TAREFAS =>
A – Segundo o texto sobre as lamúrias de Haddad, por que a Prefeitura alega que não terá recursos para a contrapartida exigida pelo governo federal? Responda em uma a três frases.
B – Escreva a continuação do texto sobre as lamúrias de Haddad a partir da última frase apresentada.

As lamúrias
de Haddad
O Estado de São Paulo*
Que um governante se mostre triste por não poder fazer tudo o que queria
para melhorar as condições de vida da população que o elegeu, é coisa louvável.
Mas não é bem esse o caso das lamúrias do governo de Fernando Haddad, que não
para de se queixar da falta de recursos que vai enfrentar em 2014 e talvez até
mesmo no restante de seu mandato, ao mesmo tempo que procura desculpas nada
convincentes para a incapacidade de cumprir promessas de campanha feitas para
agradar à plateia, sem pensar nos dados da realidade.
O aumento frustrado do Imposto Predial e Territorial Urbano (IPTU) e o
adiamento, sabe-se lá para quando, da renegociação da dívida da Prefeitura com
o governo federal são apontados como os principais culpados pelas agruras da
atual administração municipal. Sem os R$ 800 milhões que esperava receber a
mais com o reajuste do IPTU, por exemplo, barrado pela Justiça, a Prefeitura
alega que não terá recursos para oferecer a contrapartida necessária para
receber alguns bilhões prometidos pelo governo federal.
A presidente Dilma Rousseff se comprometeu a repassar ao governo Haddad
R$ 5,7 bilhões para investimentos na capital. A contrapartida da Prefeitura
deve ser de R$ 1,5 bilhão. Segundo o secretário municipal de Finanças, Marcos
Cruz, em declarações ao jornal Valor, uma parte desse total - R$ 700 milhões -
deve resultar de medidas que estão sendo adotadas pela Prefeitura. Os restantes
R$ 800 milhões viriam da arrecadação extra esperada do IPTU. O culpado pelo
fracasso do esquema seria a Justiça.
"O Judiciário", diz Cruz, "está acabando com o imposto
sobre propriedade. As prefeituras vão ficar com medo de fazer uma coisa
legítima que é (reajustar) o imposto sobre propriedade pela Planta Genérica de
Valores (PGV)." Para ele, a impossibilidade de reajustar o IPTU aumenta a
regressividade do sistema tributário e afeta a autonomia dos municípios. Essa é
uma interpretação grosseira e irresponsável dos fatos, que não corresponde à
verdade e por isso não fica bem para uma autoridade.

REGISTROS ARMAZENADOS =>
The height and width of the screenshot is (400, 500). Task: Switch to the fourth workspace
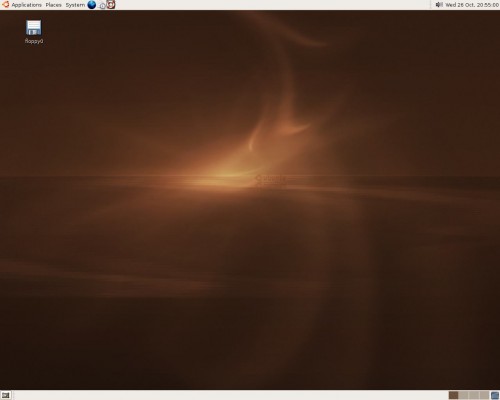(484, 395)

==

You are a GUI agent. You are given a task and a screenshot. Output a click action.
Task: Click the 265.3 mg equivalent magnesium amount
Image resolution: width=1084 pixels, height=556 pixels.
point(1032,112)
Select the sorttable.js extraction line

RESPOSTAS ABAIXO =>
A – A Prefeitura contava com R$ 800 milhões a mais vindos do reajuste do IPTU, mas esse reajuste foi barrado pela Justiça. Esse valor, somado a R$ 700 milhões de medidas adotadas pela Prefeitura, formaria a contrapartida de R$ 1,5 bilhão. Essa contrapartida era necessária para receber os R$ 5,7 bilhões prometidos pelo governo federal.

B –
Em primeiro lugar, a decisão da Justiça - por meio de liminar - nem é
definitiva, podendo, em princípio, vir a ser favorável à Prefeitura, quando do
julgamento do mérito. E, mesmo se a liminar for mantida, isto não representará
o que afirma Cruz. Continuará sendo possível, sim, reajustar o IPTU pela
revisão da PGV, só que não da forma feita pela Prefeitura paulistana. O erro de
Haddad foi a ganância, o exagero, o aumento claramente além do razoável. Foi
pensar que podia usar o IPTU para, sem mais nem menos, conseguir os R$ 800
milhões que queria. Se fosse mais contido, não perderia tudo.
Quanto à renegociação da dívida - que prefeitos das orientações as mais
diversas também tentaram -, o erro de Haddad foi o mesmo cometido pela
ex-prefeita Marta Suplicy. Ela apostou na eleição de Luiz Inácio Lula da Silva
para a Presidência da República e na ajuda que ele lhe poderia dar para
renegociar a dívida. Este foi o principal elemento - apesar de sua insistência
na tese de que não tinha recursos para isso - que a levou a não fazer a
amortização de R$ 3 bilhões, em novembro de 2002, conforme exigia o acordo.
O resultado desastroso dessa decisão foi que os juros da dívida subiram
de 6% mais o IGP-DI para 9% mais o IGP-DI. A nova taxa incidiu retroativamente
e levou a um crescimento de R$ 17 bilhões da dívida desde 2000, quando ocorreu
a negociação, até o primeiro trimestre de 2012, segundo cálculos da Secretaria
Municipal de Finanças. E a esperada renegociação não saiu.
Haddad também apostou que a presidente Dilma Rousseff patrocinaria a
renegociação, em termos que resultariam em alívio de R$ 24 bilhões na dívida.
Mas outras considerações relativas à sua preocupação com o equilíbrio fiscal a
levaram a adiar a questão.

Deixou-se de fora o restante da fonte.